Task goal — Go through the records below and restate each one word for word.

Data in this exercise —

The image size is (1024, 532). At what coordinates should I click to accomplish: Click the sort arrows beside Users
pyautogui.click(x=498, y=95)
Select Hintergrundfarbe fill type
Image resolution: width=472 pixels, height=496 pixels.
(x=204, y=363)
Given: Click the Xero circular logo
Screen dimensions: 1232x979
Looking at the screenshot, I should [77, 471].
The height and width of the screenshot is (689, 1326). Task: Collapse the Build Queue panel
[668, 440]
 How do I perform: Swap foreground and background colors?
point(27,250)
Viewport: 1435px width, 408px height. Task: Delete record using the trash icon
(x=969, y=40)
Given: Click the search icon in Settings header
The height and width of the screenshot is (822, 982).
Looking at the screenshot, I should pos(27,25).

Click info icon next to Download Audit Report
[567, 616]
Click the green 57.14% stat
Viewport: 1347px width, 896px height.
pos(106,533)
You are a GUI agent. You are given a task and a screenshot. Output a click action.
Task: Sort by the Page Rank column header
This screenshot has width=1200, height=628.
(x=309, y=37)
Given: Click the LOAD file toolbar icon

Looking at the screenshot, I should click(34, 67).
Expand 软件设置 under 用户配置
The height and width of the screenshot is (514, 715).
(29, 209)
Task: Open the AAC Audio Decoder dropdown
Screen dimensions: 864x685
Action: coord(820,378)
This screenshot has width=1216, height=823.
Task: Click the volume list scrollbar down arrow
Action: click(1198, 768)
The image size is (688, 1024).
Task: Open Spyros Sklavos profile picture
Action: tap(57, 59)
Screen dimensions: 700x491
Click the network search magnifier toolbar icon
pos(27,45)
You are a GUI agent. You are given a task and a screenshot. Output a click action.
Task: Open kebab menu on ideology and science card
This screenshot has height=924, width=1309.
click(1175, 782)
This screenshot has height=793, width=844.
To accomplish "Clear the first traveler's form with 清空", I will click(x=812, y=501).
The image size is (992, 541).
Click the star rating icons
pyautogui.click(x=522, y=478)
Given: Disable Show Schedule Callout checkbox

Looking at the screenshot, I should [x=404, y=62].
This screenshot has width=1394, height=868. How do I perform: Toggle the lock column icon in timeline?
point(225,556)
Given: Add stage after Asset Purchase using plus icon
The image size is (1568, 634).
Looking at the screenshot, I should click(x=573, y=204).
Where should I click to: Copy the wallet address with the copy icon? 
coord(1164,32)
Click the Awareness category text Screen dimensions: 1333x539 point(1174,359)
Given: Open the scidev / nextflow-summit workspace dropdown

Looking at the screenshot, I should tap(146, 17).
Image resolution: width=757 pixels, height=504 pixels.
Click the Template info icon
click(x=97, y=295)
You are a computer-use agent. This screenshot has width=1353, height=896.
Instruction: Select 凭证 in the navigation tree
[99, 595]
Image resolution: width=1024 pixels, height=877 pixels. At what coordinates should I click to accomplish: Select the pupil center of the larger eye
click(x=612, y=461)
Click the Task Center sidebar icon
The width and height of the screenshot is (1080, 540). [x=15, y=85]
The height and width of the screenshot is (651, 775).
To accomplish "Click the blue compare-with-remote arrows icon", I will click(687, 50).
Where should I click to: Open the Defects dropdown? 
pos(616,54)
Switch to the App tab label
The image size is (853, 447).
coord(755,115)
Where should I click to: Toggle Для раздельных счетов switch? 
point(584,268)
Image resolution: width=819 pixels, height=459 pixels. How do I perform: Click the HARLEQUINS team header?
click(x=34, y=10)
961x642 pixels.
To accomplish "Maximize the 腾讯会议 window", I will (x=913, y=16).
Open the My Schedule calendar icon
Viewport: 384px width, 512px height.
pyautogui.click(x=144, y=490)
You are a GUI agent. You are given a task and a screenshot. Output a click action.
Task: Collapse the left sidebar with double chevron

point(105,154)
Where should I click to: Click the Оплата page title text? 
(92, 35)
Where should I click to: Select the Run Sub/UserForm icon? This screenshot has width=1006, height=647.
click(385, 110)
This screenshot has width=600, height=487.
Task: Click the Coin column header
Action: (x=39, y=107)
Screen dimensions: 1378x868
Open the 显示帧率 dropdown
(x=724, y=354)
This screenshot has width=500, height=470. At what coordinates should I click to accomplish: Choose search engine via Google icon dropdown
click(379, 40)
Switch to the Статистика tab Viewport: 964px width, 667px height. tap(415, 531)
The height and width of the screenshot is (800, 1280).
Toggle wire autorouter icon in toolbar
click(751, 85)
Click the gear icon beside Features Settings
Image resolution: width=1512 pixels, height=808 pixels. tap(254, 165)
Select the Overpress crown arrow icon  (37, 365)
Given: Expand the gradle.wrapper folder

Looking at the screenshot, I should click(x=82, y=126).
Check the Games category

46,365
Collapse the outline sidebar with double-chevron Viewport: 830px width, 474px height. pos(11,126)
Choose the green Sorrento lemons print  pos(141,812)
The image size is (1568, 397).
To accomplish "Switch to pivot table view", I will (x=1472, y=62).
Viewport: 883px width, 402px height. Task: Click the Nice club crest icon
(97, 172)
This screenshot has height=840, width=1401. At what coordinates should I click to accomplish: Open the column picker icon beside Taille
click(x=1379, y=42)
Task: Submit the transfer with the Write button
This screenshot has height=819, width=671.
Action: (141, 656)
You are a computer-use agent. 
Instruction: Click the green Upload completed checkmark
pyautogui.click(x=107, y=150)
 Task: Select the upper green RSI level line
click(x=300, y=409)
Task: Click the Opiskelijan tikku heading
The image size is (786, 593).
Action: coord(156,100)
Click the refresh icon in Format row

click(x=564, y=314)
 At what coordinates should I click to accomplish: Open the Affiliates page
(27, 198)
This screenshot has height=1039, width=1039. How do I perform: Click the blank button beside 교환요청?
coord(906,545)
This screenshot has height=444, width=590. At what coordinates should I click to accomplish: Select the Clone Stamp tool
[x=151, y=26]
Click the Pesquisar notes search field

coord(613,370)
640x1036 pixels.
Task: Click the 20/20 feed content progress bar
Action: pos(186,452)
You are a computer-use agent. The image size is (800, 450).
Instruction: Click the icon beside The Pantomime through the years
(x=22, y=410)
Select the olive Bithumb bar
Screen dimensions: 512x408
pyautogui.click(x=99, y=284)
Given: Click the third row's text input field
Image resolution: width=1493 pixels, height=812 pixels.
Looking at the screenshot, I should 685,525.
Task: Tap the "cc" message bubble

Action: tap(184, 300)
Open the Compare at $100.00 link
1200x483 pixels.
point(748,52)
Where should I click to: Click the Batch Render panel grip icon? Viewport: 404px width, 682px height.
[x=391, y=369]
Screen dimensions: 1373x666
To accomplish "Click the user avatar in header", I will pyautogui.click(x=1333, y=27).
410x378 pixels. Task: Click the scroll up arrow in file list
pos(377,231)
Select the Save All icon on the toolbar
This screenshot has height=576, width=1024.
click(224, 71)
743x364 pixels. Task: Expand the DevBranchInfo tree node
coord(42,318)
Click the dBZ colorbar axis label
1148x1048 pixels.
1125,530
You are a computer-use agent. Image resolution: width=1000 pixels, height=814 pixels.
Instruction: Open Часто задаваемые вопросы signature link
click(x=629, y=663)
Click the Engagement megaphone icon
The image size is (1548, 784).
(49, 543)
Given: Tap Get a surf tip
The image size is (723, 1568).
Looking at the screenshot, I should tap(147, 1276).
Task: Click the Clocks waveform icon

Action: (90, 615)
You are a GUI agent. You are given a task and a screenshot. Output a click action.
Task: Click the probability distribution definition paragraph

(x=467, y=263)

Reply to the exercise —
The image size is (1024, 532). At what coordinates should I click to accomplish: Click the sort arrows beside Users
pyautogui.click(x=498, y=95)
Select Hintergrundfarbe fill type
Image resolution: width=472 pixels, height=496 pixels.
(x=204, y=363)
Given: Click the Xero circular logo
Screen dimensions: 1232x979
Looking at the screenshot, I should [77, 471].
The height and width of the screenshot is (689, 1326). Task: Collapse the Build Queue panel
[668, 440]
 How do I perform: Swap foreground and background colors?
point(27,250)
Viewport: 1435px width, 408px height. Task: Delete record using the trash icon
(x=969, y=40)
Given: Click the search icon in Settings header
The height and width of the screenshot is (822, 982).
Looking at the screenshot, I should pos(27,25).

Click info icon next to Download Audit Report
[567, 616]
Click the green 57.14% stat
Viewport: 1347px width, 896px height.
pos(106,533)
You are a GUI agent. You are given a task and a screenshot. Output a click action.
Task: Sort by the Page Rank column header
This screenshot has width=1200, height=628.
(x=309, y=37)
Given: Click the LOAD file toolbar icon

Looking at the screenshot, I should click(34, 67).
Expand 软件设置 under 用户配置
The height and width of the screenshot is (514, 715).
(29, 209)
Task: Open the AAC Audio Decoder dropdown
Screen dimensions: 864x685
Action: coord(820,378)
This screenshot has width=1216, height=823.
Task: Click the volume list scrollbar down arrow
Action: click(1198, 768)
The image size is (688, 1024).
Task: Open Spyros Sklavos profile picture
Action: tap(57, 59)
Screen dimensions: 700x491
Click the network search magnifier toolbar icon
pos(27,45)
You are a GUI agent. You are given a task and a screenshot. Output a click action.
Task: Open kebab menu on ideology and science card
This screenshot has height=924, width=1309.
click(1175, 782)
This screenshot has height=793, width=844.
To accomplish "Clear the first traveler's form with 清空", I will click(x=812, y=501).
The image size is (992, 541).
Click the star rating icons
pyautogui.click(x=522, y=478)
Given: Disable Show Schedule Callout checkbox

Looking at the screenshot, I should [x=404, y=62].
This screenshot has width=1394, height=868. How do I perform: Toggle the lock column icon in timeline?
point(225,556)
Given: Add stage after Asset Purchase using plus icon
The image size is (1568, 634).
Looking at the screenshot, I should click(x=573, y=204).
Where should I click to: Copy the wallet address with the copy icon? 
coord(1164,32)
Click the Awareness category text Screen dimensions: 1333x539 point(1174,359)
Given: Open the scidev / nextflow-summit workspace dropdown

Looking at the screenshot, I should tap(146, 17).
Image resolution: width=757 pixels, height=504 pixels.
Click the Template info icon
click(x=97, y=295)
You are a computer-use agent. This screenshot has width=1353, height=896.
Instruction: Select 凭证 in the navigation tree
[99, 595]
Image resolution: width=1024 pixels, height=877 pixels. At what coordinates should I click to accomplish: Select the pupil center of the larger eye
click(x=612, y=461)
Click the Task Center sidebar icon
The width and height of the screenshot is (1080, 540). [x=15, y=85]
The height and width of the screenshot is (651, 775).
To accomplish "Click the blue compare-with-remote arrows icon", I will click(687, 50).
Where should I click to: Open the Defects dropdown? 
pos(616,54)
Switch to the App tab label
The image size is (853, 447).
coord(755,115)
Where should I click to: Toggle Для раздельных счетов switch? 
point(584,268)
Image resolution: width=819 pixels, height=459 pixels. How do I perform: Click the HARLEQUINS team header?
click(x=34, y=10)
961x642 pixels.
To accomplish "Maximize the 腾讯会议 window", I will (x=913, y=16).
Open the My Schedule calendar icon
Viewport: 384px width, 512px height.
pyautogui.click(x=144, y=490)
You are a GUI agent. You are given a task and a screenshot. Output a click action.
Task: Collapse the left sidebar with double chevron

point(105,154)
Where should I click to: Click the Оплата page title text? 
(92, 35)
Where should I click to: Select the Run Sub/UserForm icon? This screenshot has width=1006, height=647.
click(385, 110)
This screenshot has width=600, height=487.
Task: Click the Coin column header
Action: (x=39, y=107)
Screen dimensions: 1378x868
Open the 显示帧率 dropdown
(x=724, y=354)
This screenshot has width=500, height=470. At what coordinates should I click to accomplish: Choose search engine via Google icon dropdown
click(379, 40)
Switch to the Статистика tab Viewport: 964px width, 667px height. tap(415, 531)
The height and width of the screenshot is (800, 1280).
Toggle wire autorouter icon in toolbar
click(751, 85)
Click the gear icon beside Features Settings
Image resolution: width=1512 pixels, height=808 pixels. tap(254, 165)
Select the Overpress crown arrow icon  (37, 365)
Given: Expand the gradle.wrapper folder

Looking at the screenshot, I should click(x=82, y=126).
Check the Games category

46,365
Collapse the outline sidebar with double-chevron Viewport: 830px width, 474px height. pos(11,126)
Choose the green Sorrento lemons print  pos(141,812)
The image size is (1568, 397).
To accomplish "Switch to pivot table view", I will (x=1472, y=62).
Viewport: 883px width, 402px height. Task: Click the Nice club crest icon
(97, 172)
This screenshot has height=840, width=1401. At what coordinates should I click to accomplish: Open the column picker icon beside Taille
click(x=1379, y=42)
Task: Submit the transfer with the Write button
This screenshot has height=819, width=671.
Action: (141, 656)
You are a computer-use agent. 
Instruction: Click the green Upload completed checkmark
pyautogui.click(x=107, y=150)
 Task: Select the upper green RSI level line
click(x=300, y=409)
Task: Click the Opiskelijan tikku heading
The image size is (786, 593).
Action: coord(156,100)
Click the refresh icon in Format row

click(x=564, y=314)
 At what coordinates should I click to accomplish: Open the Affiliates page
(27, 198)
This screenshot has height=1039, width=1039. How do I perform: Click the blank button beside 교환요청?
coord(906,545)
This screenshot has height=444, width=590. At what coordinates should I click to accomplish: Select the Clone Stamp tool
[x=151, y=26]
Click the Pesquisar notes search field

coord(613,370)
640x1036 pixels.
Task: Click the 20/20 feed content progress bar
Action: pos(186,452)
You are a computer-use agent. The image size is (800, 450).
Instruction: Click the icon beside The Pantomime through the years
(x=22, y=410)
Select the olive Bithumb bar
Screen dimensions: 512x408
pyautogui.click(x=99, y=284)
Given: Click the third row's text input field
Image resolution: width=1493 pixels, height=812 pixels.
Looking at the screenshot, I should 685,525.
Task: Tap the "cc" message bubble

Action: tap(184, 300)
Open the Compare at $100.00 link
1200x483 pixels.
point(748,52)
Where should I click to: Click the Batch Render panel grip icon? Viewport: 404px width, 682px height.
[x=391, y=369]
Screen dimensions: 1373x666
To accomplish "Click the user avatar in header", I will pyautogui.click(x=1333, y=27).
410x378 pixels. Task: Click the scroll up arrow in file list
pos(377,231)
Select the Save All icon on the toolbar
This screenshot has height=576, width=1024.
click(224, 71)
743x364 pixels. Task: Expand the DevBranchInfo tree node
coord(42,318)
Click the dBZ colorbar axis label
1148x1048 pixels.
1125,530
You are a computer-use agent. Image resolution: width=1000 pixels, height=814 pixels.
Instruction: Open Часто задаваемые вопросы signature link
click(x=629, y=663)
Click the Engagement megaphone icon
The image size is (1548, 784).
(49, 543)
Given: Tap Get a surf tip
The image size is (723, 1568).
Looking at the screenshot, I should tap(147, 1276).
Task: Click the Clocks waveform icon

Action: (90, 615)
You are a GUI agent. You are given a task and a screenshot. Output a click action.
Task: Click the probability distribution definition paragraph

(x=467, y=263)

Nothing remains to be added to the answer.